§ Provided text:
>> Begin

Hi, here is how you can debug it yourself.
- Click “File” > “Open” > “public_tests.py” > go to function “compute_information_gain_test”, then you will see the following test which expects an information gain of 0.311278
node_indexes = list(range(4))
result = target(X, y, node_indexes, 0)
assert np.isclose(result, 0.311278, atol=1e-6), f"Wrong information gain. Expected {0.311278} got: {result}"
- There you see it gets only 5 samples involved
X = np.array([[1, 0],
[1, 0],
[1, 0],
[0, 0],
[0, 1]])
y = np.array([[0, 1, 0, 1, 0]]).T
- Review the code provided in the exercise
# Split dataset
left_indices, right_indices = split_dataset(X, node_indices, feature)
# Some useful variables
X_node, y_node = X[node_indices], y[node_indices]
X_left, y_left = X[left_indices], y[left_indices]
X_right, y_right = X[right_indices], y[right_indices]
# You need to return the following variables correctly
information_gain = 0
-
Open a new code cell, copy the test data, and the provided code and run the data against the provided code.

>> End

§ Supplied information:
>> Begin

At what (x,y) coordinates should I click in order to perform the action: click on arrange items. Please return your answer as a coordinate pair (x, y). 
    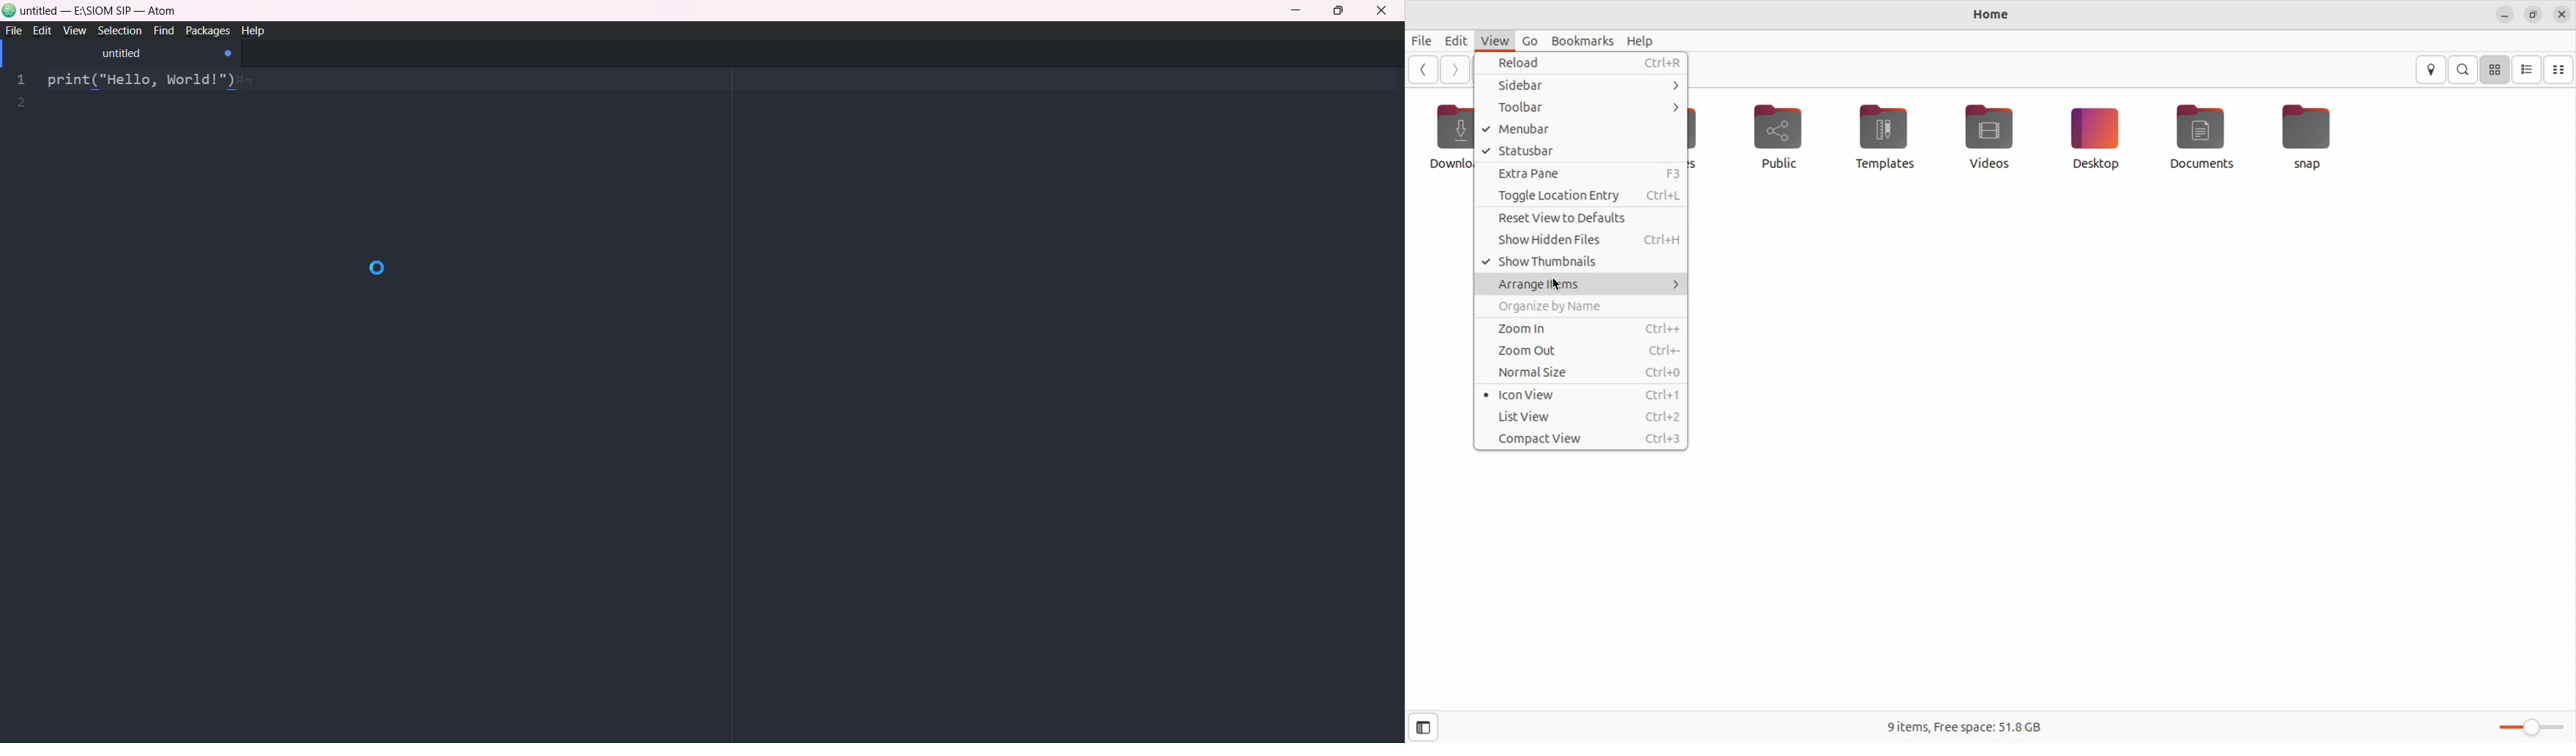
    Looking at the image, I should click on (1582, 285).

>> End

§ The task: Write the next part of the forum reply about debugging the information gain test, picking up right after its final sentence. The lines are separate material, unrelated to the forum reply on debugging the information gain test.

§ Result:
-
refer to the exercise description, you need 3 entropy values to calculate the information gain, calculate them using your compute_entropy
function. If you are not sure your compute_entropy
is correct, please verify it by re-calculating them with the formula under section 4.1.
-
With the entropy values, calculate the information gain with your code work in the exercise, and calculate the information gain with the equation under section 4.3, and verify they are consistent and equal to the expected value of 0.311278. They should be different because you are having the error, but this process should give you hints on where the bug lies. Once you successfully debug it, copy the working code back to your exercise function and try the tests again.
-
Once you pass all the test, remove the code cell you created for this debugging work.
Good luck.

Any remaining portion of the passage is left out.